Additionally, the CFTC filed criminal charges against the three BitMEX co-founders and one of its employees for the violation of the Bank Secrecy Act and conspiracy to commit offences. Moreover, all the three co-founders entered a guilty plea and are now awaiting sentencing.

“Individuals who control cryptocurrency derivatives trading platforms conducting business in the U.S. must ensure that their platform complies with applicable federal commodities laws, including CFTC registration and regulatory requirements such as Know-Your-Customer and Anti-Money Laundering regulations,” Gretchen Lowe, CFTC’s Acting Director of Enforcement, said.

The Commodity Futures Trading Commission (CFTC) announced on Thursday that a New York court entered a consent order against all three co-founders of crypto derivatives exchange BitMEX, Arthur Hayes, Benjamin Delo and Samuel Reed.

They have been ordered to pay a total civil penalty of $30 million as each has to shell out $10 million. Also, the court enjoined all three of them from any further violations of the Commodity Exchange Act (CEA) and CFTC regulations.

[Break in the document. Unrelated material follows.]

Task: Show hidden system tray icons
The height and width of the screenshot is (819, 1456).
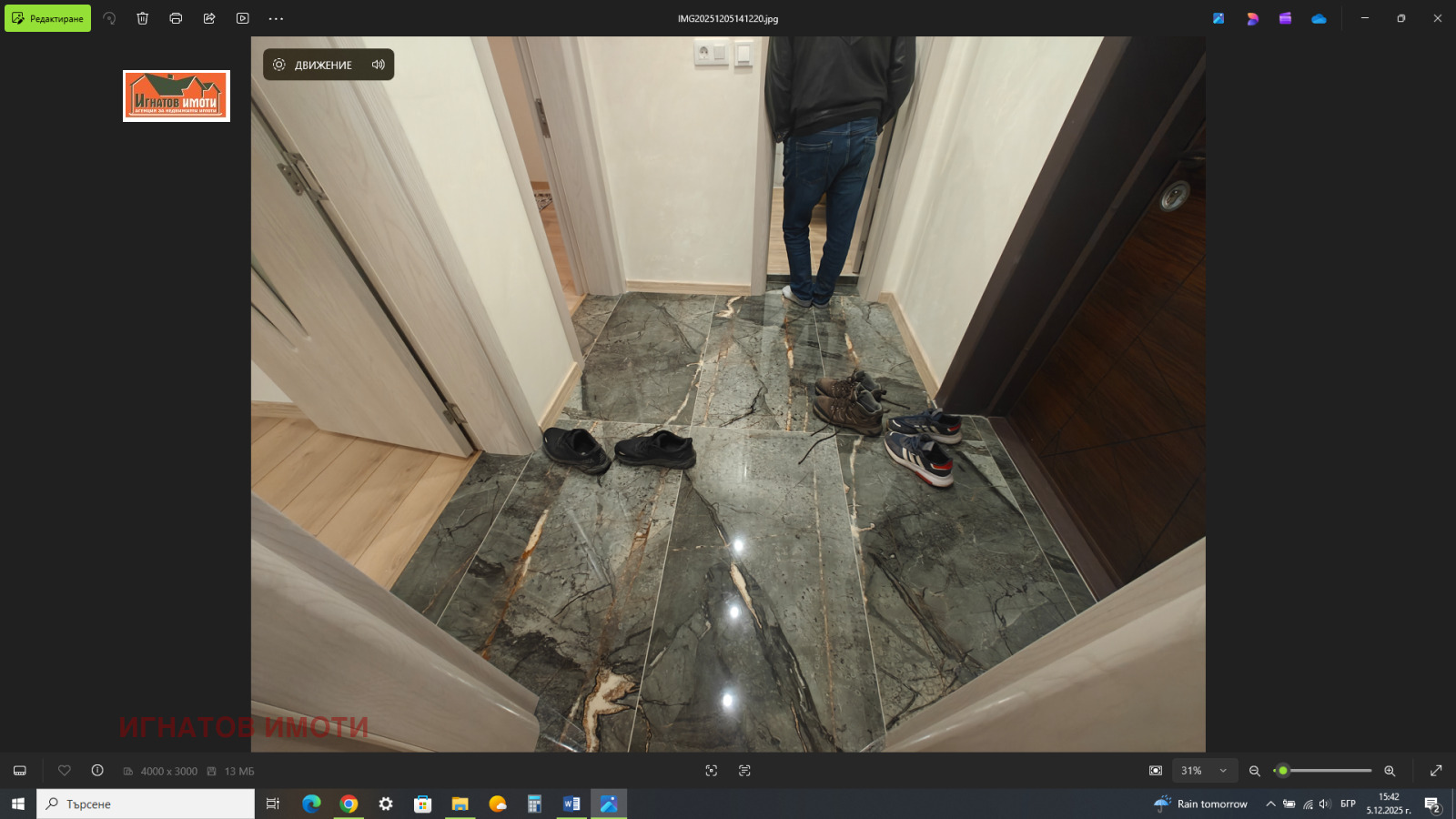Action: point(1270,804)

“This is another example of the Commission taking decisive action where appropriate to ensure that digital asset derivatives trading platforms comply with the Commodity Exchange Act and Commission regulations,” CFTC’s Chair, Rostin Behnam said.

Operating without Licenses

The CFTC moved against BitMEX and its three co-founders in October 2020 for conducting business in the United States without any license.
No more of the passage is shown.